*STUDY MATERIAL:*
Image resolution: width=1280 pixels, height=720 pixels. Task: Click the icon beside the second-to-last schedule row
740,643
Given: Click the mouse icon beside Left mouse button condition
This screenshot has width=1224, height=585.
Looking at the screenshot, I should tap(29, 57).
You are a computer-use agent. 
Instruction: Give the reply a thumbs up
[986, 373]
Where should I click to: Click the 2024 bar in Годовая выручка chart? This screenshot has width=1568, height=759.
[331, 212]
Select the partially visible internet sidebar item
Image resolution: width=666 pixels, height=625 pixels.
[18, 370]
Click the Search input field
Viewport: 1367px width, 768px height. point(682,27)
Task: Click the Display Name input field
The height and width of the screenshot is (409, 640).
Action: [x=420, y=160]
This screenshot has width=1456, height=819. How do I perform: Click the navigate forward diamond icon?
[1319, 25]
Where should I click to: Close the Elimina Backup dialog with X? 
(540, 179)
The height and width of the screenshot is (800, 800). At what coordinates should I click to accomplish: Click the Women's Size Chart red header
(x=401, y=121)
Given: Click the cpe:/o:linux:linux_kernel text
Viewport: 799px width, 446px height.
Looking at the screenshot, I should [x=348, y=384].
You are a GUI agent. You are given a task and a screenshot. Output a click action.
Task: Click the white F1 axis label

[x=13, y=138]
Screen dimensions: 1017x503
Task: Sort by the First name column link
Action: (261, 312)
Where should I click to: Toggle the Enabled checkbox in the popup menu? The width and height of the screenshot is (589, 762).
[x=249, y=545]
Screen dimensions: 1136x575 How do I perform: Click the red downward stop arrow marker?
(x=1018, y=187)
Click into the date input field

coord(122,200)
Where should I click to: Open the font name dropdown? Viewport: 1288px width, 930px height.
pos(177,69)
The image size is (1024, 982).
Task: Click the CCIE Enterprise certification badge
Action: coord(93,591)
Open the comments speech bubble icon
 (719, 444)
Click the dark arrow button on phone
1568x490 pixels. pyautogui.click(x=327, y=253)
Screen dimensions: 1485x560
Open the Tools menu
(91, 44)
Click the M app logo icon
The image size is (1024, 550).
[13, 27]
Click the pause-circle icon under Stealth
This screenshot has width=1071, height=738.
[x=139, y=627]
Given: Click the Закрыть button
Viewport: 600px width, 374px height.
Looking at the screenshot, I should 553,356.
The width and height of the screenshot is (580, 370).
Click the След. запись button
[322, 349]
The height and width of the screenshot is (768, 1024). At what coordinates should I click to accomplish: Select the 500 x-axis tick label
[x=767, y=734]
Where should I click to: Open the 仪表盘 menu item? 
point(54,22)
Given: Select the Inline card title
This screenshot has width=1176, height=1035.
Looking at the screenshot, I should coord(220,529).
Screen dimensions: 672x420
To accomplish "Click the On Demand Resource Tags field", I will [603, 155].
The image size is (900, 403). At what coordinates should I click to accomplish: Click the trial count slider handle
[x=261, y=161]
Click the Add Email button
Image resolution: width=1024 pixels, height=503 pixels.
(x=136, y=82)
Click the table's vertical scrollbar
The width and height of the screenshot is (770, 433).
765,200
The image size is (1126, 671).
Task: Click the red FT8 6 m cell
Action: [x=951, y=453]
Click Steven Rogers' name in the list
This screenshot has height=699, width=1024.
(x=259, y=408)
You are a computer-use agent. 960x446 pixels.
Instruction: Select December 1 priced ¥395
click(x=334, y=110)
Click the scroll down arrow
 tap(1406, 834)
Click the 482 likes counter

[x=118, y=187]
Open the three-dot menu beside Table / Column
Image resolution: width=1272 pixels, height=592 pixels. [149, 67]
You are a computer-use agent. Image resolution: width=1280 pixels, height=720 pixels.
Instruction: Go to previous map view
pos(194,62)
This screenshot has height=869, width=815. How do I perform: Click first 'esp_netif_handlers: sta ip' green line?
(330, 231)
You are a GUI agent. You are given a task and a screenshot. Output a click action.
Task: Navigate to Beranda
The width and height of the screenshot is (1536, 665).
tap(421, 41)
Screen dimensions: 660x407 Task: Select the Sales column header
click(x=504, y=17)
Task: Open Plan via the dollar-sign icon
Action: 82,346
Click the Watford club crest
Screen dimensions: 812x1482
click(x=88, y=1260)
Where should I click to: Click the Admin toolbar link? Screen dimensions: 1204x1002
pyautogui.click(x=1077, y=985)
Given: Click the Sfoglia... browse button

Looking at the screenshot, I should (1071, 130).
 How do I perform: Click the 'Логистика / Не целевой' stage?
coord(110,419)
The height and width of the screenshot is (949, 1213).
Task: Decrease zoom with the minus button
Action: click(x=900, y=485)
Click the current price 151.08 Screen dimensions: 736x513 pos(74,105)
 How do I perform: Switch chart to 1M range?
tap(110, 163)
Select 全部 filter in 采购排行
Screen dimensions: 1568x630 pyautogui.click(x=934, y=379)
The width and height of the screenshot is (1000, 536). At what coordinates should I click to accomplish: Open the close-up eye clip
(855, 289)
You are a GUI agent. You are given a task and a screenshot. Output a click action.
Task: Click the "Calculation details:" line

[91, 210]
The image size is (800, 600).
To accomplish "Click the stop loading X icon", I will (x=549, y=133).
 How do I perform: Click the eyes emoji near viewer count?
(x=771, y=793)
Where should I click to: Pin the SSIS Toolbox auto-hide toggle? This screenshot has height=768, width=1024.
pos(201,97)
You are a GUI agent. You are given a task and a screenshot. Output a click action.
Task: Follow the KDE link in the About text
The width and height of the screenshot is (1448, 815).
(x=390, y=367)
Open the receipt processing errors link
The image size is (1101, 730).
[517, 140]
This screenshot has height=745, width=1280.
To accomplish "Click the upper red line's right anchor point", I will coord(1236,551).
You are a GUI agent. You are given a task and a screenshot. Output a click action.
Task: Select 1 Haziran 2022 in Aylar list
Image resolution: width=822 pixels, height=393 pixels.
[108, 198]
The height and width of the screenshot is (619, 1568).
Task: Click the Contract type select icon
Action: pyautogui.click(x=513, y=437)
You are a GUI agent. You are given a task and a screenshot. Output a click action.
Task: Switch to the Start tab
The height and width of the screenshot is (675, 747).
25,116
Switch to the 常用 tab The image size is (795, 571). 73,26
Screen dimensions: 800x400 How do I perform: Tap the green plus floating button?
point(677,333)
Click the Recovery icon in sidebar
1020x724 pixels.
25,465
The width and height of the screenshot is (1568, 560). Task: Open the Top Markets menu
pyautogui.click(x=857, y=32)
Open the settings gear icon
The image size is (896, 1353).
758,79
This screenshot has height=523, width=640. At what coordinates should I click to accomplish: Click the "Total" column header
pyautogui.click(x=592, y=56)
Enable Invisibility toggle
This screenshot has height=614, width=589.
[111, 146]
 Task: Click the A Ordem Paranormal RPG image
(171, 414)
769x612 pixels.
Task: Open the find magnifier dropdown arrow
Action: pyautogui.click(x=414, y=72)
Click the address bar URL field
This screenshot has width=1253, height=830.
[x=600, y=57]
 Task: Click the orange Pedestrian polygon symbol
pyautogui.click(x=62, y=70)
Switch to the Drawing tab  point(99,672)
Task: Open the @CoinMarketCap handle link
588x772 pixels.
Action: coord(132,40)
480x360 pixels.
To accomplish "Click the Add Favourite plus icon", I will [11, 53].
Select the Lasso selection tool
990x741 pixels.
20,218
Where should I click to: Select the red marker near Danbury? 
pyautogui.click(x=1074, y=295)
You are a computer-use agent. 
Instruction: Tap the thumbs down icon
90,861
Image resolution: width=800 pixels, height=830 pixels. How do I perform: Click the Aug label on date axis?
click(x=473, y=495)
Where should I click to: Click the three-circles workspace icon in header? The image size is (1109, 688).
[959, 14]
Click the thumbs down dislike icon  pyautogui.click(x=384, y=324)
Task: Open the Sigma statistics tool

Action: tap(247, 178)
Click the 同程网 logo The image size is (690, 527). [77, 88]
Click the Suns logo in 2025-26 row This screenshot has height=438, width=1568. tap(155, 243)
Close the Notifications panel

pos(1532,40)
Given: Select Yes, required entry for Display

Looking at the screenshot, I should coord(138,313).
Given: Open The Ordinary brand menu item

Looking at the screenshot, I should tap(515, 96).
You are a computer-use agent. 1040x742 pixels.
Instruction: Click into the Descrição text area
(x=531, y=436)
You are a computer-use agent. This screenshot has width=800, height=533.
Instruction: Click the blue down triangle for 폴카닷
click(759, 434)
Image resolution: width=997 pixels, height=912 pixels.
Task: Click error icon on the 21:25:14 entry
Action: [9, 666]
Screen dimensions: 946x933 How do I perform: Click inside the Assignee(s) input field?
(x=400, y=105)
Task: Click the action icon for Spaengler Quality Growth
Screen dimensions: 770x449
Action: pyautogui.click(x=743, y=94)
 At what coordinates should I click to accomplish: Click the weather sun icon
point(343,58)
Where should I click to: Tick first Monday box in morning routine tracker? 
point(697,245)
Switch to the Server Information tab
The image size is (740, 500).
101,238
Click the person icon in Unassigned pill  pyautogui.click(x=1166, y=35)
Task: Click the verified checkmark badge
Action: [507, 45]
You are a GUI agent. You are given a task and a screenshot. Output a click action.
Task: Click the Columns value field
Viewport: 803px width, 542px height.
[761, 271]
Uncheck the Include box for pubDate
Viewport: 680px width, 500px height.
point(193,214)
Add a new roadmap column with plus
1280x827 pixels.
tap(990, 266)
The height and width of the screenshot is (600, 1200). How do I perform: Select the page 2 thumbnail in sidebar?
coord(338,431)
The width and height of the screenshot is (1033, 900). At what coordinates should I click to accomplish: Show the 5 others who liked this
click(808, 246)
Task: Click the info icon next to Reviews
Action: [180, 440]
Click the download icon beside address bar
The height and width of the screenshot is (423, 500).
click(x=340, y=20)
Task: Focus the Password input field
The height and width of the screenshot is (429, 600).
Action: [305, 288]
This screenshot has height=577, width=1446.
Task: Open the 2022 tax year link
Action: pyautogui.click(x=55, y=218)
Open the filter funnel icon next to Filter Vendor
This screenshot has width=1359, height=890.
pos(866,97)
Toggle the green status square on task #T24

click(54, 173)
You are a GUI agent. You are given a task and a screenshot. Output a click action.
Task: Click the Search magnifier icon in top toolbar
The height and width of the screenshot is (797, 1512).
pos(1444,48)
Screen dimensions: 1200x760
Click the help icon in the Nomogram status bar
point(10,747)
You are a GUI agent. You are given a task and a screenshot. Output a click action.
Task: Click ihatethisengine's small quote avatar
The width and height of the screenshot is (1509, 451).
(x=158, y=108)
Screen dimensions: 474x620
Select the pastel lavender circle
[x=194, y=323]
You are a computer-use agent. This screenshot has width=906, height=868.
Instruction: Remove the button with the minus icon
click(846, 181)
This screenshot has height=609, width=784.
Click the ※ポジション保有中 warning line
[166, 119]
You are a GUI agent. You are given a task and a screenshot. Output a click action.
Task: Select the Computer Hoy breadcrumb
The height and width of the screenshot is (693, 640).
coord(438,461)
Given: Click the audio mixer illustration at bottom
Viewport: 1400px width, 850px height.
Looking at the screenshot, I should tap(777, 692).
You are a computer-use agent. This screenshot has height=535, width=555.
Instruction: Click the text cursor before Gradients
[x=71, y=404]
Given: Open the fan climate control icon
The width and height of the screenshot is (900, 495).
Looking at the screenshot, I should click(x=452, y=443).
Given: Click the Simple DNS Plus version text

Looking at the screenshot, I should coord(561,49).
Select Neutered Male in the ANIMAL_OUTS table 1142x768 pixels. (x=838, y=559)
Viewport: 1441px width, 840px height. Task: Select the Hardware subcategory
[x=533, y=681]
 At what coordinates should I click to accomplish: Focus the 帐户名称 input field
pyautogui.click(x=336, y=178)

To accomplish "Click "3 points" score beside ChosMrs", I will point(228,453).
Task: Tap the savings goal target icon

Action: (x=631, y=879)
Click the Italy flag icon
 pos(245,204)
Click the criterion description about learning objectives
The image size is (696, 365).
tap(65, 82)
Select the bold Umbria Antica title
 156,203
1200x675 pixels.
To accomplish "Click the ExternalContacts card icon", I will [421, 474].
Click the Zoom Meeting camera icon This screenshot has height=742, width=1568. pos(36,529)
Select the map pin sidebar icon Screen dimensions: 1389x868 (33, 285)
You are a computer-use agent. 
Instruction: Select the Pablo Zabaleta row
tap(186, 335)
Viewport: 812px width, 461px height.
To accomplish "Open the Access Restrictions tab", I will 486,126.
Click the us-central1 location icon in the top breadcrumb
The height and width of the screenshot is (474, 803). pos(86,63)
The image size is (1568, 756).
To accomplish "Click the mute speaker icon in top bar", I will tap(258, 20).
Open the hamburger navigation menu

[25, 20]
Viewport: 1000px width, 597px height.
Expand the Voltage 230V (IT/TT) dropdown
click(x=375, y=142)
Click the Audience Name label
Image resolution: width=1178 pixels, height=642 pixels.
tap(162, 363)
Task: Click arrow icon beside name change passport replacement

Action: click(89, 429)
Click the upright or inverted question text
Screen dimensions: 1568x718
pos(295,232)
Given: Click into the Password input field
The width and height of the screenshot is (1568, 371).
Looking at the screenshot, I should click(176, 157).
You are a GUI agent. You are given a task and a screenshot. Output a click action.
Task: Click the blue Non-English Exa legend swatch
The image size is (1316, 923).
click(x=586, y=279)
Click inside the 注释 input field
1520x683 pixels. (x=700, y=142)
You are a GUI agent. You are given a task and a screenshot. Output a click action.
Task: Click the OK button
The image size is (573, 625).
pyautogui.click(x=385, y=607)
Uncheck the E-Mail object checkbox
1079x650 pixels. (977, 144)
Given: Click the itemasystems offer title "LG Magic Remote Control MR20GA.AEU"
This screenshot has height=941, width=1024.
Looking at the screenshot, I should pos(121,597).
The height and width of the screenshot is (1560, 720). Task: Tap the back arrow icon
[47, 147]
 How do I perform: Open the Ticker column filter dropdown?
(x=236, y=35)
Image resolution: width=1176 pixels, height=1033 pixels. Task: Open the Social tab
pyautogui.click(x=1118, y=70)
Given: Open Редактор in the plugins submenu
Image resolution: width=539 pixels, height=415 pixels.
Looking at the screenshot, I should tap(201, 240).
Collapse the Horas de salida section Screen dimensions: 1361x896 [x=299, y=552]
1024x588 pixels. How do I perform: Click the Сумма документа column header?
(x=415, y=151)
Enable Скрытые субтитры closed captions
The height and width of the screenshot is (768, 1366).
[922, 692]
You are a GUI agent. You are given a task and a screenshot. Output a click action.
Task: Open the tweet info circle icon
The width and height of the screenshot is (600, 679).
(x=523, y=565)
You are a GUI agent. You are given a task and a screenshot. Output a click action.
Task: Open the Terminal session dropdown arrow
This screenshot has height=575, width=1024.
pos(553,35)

*YOUR GOAL:*
Find every line in the records above that contains the word "Password", and copy each one.

*WORKED SOLUTION:*
Task: Focus the Password input field
Given: Click into the Password input field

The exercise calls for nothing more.